Intégrer dans un flux de travail

Rien ci-dessus n’est spécifique au fournisseur CI. Dans GitHub Actions, tout le portail est une étape appelant le script que vous avez déjà :

yaml
- name: SEO audit gate
env:
SEOREPORT_API_KEY: ${{ secrets.SEOREPORT_API_KEY }}
AUDIT_URL: https://example.com
run: ./scripts/seo-gate.sh

seo-gate.sh soumet, vote et se termine par la décision :

bash
CRITICAL=$(echo "$REPORT" | jq -r '.report.score.failingCriticalChecks // 0')
SECURITY=$(echo "$REPORT" | jq -r \
'.report.score.domainScores[] | select(.domain == "security") | .score')
if [ "$CRITICAL" -gt 0 ]; then
echo "::error::$CRITICAL critical checks failing"
exit 1
fi
echo "clean — security domain at $SECURITY"
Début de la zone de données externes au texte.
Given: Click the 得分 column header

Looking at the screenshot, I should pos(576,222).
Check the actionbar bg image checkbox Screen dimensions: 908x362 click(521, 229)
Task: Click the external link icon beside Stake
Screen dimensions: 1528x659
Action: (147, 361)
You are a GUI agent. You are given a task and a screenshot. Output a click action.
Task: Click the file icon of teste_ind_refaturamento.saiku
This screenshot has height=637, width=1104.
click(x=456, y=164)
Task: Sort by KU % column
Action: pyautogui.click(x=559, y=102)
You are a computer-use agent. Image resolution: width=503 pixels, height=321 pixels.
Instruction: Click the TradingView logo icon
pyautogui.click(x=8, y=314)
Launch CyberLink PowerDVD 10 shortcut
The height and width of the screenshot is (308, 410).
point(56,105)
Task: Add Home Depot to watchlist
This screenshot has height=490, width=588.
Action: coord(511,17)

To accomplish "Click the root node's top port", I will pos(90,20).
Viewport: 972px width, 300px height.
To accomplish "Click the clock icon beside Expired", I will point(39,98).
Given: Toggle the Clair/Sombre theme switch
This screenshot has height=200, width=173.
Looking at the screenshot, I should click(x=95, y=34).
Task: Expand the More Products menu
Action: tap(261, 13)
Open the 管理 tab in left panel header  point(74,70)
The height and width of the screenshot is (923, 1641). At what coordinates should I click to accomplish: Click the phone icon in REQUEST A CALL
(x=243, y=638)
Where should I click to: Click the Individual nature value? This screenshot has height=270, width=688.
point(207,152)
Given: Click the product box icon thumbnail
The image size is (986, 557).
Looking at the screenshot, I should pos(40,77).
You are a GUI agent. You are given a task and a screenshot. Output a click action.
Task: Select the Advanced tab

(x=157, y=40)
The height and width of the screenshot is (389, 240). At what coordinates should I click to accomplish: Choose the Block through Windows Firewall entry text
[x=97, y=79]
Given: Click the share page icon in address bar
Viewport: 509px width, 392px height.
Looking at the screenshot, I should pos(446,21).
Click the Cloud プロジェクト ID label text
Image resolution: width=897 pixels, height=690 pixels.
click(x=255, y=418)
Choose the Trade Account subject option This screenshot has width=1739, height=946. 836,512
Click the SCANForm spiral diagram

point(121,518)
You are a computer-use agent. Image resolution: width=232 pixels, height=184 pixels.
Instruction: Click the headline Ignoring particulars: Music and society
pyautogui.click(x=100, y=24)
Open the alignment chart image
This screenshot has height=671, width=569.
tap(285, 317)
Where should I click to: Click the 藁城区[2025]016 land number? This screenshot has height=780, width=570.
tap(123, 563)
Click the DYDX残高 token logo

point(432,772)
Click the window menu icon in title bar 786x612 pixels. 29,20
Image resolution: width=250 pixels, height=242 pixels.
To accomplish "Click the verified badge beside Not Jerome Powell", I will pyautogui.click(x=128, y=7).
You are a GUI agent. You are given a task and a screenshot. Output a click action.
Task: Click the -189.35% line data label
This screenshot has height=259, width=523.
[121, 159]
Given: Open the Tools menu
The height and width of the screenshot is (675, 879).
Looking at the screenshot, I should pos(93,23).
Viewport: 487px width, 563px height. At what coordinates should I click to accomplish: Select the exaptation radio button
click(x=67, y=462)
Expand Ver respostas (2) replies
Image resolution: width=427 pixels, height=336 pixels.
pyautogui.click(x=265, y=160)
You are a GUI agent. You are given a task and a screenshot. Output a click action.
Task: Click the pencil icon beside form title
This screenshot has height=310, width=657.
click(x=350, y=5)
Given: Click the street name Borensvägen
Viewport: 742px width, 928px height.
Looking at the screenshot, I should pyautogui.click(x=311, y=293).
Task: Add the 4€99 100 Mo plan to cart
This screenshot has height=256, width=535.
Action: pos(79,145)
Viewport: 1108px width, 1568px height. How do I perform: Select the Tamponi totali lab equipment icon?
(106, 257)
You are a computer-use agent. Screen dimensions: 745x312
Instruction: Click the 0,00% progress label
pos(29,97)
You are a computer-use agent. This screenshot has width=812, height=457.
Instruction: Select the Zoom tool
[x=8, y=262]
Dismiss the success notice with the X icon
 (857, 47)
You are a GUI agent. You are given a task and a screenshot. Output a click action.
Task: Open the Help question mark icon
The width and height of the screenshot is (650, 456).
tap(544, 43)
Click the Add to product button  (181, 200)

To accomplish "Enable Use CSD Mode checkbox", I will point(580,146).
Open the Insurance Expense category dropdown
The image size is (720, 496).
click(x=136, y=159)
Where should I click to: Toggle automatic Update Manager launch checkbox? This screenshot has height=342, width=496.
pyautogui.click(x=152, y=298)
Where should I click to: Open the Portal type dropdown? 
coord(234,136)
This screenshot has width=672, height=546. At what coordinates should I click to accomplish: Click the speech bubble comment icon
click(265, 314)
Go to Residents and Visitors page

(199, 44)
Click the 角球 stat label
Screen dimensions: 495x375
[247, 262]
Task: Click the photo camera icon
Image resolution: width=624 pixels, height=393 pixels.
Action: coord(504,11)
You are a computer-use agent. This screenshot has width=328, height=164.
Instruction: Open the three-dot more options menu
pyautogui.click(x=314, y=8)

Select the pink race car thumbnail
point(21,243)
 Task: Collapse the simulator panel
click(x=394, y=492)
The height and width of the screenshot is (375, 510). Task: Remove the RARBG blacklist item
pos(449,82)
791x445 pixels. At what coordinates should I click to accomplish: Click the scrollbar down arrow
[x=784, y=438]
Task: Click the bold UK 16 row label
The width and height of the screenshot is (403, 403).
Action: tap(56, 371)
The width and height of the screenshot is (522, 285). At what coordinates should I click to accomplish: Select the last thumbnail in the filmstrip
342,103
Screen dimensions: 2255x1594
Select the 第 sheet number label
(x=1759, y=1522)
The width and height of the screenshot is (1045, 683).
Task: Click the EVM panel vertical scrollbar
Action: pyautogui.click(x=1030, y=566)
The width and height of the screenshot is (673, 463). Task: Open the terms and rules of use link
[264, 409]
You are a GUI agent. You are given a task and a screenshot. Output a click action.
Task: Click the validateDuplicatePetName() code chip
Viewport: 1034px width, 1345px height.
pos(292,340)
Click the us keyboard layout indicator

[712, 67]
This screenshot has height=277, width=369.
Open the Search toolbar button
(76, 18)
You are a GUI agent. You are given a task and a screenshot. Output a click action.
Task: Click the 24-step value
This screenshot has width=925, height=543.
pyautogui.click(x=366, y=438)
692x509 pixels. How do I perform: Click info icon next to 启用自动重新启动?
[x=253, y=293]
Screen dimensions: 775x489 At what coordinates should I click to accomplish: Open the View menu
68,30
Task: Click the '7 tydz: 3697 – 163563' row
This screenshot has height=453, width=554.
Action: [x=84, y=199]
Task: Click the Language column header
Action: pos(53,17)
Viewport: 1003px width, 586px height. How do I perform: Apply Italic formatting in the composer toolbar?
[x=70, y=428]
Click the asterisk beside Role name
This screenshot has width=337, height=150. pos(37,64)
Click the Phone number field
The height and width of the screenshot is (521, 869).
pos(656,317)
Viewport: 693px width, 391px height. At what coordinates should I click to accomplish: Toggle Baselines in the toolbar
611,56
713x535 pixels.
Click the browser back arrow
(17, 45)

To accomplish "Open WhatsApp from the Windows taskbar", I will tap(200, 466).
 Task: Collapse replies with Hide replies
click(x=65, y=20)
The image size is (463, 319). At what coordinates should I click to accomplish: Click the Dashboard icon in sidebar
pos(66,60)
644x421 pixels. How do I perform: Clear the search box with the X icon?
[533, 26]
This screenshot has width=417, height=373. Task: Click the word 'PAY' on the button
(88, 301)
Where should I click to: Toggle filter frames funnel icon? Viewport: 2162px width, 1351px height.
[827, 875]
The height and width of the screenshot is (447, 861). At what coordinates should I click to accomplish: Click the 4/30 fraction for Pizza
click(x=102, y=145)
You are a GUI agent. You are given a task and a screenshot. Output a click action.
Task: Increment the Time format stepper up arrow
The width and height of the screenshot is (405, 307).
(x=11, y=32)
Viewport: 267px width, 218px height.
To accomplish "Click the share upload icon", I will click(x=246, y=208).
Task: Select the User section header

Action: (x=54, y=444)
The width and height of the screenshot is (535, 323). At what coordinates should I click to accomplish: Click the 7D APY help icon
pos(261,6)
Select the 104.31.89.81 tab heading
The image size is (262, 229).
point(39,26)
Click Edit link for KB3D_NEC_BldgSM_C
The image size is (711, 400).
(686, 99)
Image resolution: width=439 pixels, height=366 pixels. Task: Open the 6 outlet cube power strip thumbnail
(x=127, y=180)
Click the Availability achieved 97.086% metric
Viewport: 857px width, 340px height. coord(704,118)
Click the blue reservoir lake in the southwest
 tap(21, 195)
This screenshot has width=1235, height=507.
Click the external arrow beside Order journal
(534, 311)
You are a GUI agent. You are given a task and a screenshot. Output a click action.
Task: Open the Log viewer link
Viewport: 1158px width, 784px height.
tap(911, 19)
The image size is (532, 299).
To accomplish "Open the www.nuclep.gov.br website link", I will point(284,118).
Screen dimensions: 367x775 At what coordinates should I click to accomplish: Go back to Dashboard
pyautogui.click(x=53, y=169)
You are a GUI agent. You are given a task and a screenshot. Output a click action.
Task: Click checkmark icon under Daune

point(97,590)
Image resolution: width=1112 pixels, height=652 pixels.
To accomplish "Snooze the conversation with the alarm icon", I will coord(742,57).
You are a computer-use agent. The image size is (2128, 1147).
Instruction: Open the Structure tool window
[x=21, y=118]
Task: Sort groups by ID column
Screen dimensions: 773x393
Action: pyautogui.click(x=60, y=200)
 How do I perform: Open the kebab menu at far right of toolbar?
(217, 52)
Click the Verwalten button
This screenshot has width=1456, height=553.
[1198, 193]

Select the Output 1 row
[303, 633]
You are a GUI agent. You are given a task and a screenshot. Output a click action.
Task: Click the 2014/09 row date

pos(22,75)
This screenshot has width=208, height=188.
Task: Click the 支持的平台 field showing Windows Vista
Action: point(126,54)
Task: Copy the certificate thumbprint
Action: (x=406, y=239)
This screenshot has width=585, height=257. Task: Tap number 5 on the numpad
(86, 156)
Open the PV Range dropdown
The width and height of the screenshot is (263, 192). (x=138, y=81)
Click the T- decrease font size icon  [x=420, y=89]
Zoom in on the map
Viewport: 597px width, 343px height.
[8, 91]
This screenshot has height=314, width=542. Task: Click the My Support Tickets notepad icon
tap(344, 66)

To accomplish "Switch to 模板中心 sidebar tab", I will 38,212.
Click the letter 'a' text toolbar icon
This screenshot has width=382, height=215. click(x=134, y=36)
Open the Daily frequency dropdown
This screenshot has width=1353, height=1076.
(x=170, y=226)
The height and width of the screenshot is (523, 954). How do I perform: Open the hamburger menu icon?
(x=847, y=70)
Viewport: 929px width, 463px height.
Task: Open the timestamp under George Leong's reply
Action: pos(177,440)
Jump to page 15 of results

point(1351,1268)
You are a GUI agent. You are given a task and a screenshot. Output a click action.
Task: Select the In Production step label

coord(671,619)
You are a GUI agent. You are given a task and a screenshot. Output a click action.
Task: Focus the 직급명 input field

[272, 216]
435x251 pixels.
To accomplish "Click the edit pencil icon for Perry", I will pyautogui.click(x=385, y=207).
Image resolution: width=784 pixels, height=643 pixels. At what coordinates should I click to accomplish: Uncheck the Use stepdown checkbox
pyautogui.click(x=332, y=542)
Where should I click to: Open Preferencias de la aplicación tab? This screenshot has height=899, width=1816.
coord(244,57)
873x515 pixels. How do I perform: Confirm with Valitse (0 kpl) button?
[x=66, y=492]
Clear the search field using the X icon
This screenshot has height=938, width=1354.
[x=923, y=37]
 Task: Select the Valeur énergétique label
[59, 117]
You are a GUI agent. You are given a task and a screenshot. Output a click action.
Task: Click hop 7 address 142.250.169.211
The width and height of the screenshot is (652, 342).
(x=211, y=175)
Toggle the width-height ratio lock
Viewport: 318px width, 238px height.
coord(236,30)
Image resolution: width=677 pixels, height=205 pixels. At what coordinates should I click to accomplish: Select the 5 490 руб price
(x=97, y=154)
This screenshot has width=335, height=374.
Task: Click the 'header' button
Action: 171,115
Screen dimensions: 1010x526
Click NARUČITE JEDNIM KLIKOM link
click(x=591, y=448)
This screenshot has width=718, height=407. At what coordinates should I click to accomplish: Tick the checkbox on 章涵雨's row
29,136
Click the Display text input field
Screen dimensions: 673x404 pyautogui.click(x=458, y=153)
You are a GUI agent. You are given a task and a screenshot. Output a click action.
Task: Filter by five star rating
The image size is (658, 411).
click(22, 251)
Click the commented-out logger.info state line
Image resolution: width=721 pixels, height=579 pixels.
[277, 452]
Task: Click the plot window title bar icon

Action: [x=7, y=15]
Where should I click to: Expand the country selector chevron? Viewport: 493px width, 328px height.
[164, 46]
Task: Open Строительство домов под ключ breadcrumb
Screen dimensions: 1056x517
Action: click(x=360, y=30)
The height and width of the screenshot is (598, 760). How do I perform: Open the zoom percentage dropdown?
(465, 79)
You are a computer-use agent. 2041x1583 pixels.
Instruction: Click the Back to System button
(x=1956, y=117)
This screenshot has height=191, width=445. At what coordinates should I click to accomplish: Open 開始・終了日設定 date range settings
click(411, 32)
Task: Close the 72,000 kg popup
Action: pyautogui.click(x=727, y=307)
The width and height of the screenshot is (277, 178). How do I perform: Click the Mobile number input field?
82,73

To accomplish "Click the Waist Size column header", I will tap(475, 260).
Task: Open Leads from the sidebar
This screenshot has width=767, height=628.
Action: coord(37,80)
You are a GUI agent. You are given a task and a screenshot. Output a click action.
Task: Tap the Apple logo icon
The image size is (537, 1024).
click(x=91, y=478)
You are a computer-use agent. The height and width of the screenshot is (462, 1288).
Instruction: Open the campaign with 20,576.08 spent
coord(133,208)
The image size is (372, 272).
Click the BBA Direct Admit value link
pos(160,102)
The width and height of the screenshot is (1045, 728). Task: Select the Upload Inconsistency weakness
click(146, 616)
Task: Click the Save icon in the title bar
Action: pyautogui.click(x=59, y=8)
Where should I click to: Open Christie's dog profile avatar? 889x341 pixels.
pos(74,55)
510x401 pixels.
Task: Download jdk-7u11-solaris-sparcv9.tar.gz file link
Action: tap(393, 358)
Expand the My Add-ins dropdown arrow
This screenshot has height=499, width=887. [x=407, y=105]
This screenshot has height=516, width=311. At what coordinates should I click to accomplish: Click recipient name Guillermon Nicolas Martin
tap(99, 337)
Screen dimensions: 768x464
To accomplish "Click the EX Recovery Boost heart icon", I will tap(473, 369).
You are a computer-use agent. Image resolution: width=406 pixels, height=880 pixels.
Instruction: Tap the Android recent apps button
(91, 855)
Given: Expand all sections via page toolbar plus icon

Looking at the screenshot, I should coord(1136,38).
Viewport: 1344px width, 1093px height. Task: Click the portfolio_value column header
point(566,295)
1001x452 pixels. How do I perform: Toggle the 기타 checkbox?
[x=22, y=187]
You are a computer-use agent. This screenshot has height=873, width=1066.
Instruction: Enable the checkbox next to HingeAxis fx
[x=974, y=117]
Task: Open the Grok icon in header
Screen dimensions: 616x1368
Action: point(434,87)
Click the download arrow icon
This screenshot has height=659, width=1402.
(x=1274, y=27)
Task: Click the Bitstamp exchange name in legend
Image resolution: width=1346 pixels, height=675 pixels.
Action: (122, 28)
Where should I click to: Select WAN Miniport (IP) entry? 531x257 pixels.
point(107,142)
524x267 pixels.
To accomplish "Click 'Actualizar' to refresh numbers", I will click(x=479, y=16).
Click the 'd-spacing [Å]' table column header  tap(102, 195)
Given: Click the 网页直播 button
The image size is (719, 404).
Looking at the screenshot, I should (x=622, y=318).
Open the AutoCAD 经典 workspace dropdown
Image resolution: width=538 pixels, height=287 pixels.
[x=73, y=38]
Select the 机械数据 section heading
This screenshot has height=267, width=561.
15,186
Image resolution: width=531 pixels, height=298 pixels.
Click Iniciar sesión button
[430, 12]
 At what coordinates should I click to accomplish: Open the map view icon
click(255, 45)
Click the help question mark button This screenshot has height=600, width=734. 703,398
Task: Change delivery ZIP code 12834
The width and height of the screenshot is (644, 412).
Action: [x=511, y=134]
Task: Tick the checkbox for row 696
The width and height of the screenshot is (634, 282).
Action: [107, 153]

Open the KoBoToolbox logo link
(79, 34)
Exécutez-le après la fin du déploiement plutôt que contre un environnement de prévisualisation. Un aperçu URL est généralement protégé par une authentification de base ou un défi de bot, et un audit qui ne peut pas récupérer la page signale CRAWLER_BLOCKED plutôt qu'un score. Post-déploiement contre l'origine réelle est à la fois plus simple et plus proche de ce que vit un crawler. Deux formes adjacentes valent la peine d'être connues. Si votre orchestration vit déjà sur une plateforme de scraping, notre acteur Apify exécute le même moteur sur un planning sans aucune de cette colle. Et pour les agents, la même clé porteuse authentifie une connexion MCP à https://seoreport.dev/mcp, où les outils de rapport sont annoncés sur connect — un agent enquêtant sur une baisse de trafic peut exécuter l'audit et lire les conclusions lui-même, ce qui est documenté à côté de la surface REST sur la page développeurs.

Ce que la porte ne couvre pas

Une porte de déploiement répond à une question : cette version a-t-elle introduit une régression. Elle reste silencieuse sur tout ce qui change sans déploiement — un certificat expirant, une configuration CDN modifiée dans un tableau de bord, un script tiers qui commence à bloquer le rendu, une migration d'un concurrent qui change ce avec quoi votre canonique entre en collision. La surveillance par domaine est le complément toujours actif à la porte, et elle lit depuis le même compte et la même clé décrits sur la page développeurs. Commencez par la version étroite. Un point de terminaison, un champ, failingCriticalChecks > 0, et un honnête exit 75 lorsque l'audit n'a pas pu s'exécuter du tout. Une porte qui se déclenche deux fois par an et est fiable à chaque fois vaut plus qu'une porte complète que tout le monde a appris à ignorer.